So, eventually you have to take the old shears to your prize plants.  If they are strong and healthy and conditions are good, they won't mind having a serious haircut.  I can say that, after this, they soon grew back, thicker than before.  At this point, I've only trimmed the Rotalas, and left the Micranthemum alone, as it grows at about half the speed of the Rotalas.  Since this first trimming the Micranthemum also got the same treatment.  Again, all I'm doing here is trimming them down, keeping it level.  Shaping will come later.


----------



## James Flexton (22 Sep 2007)

Thats a cracking tank Nick. it's nice to see the progress of an ADA setup i have seen plenty but only a snapshot from a single point in time.

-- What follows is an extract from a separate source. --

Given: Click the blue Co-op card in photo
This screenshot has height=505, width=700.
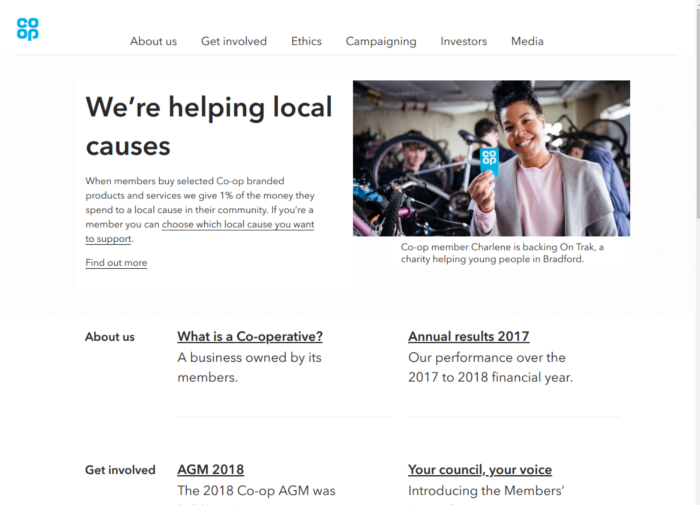Looking at the screenshot, I should pos(489,162).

Watching a long term layout develop will be great. Almost all on here as i'm sure you know are using EI methods so the comparison will be interesting. it's certainly off to a flying start. those background stems will really bush out when they regrow i'm sure. The effect should be stunning. 

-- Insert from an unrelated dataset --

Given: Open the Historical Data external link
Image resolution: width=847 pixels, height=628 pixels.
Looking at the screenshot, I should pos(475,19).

Out of interest what sort of monthly outlay are those ada ferts? very roughly obviously.

looking forward to seeing the next update, have a good holiday.


----------



## George Farmer (23 Sep 2007)

Man, those stems are gonna be to die for once they bush out proper.

You're making me want to try out stems again...

Nick, are you aiming for a near symmetrical layout?  With the fern in the centre and even groups of stems it appears that way ATM.  

I guess you can prune the stems to suit and once the crypts establish, that will introduce a whole new dimension.

Anyway, great journal so far.  Keep up the good work.

And have a nice holiday.  May you return to an algae-free tank.   



> ...are using EI methods so the comparison will be interesting...



James - The ADA system is not so different from EI.  Add nutrients every day, large water change every week.  The main difference is in the substrate, where the ADA system provides NP, rather than through the water column, as per EI.  Even then one can add NP to the water with ADA via Special Shade and Special Lights.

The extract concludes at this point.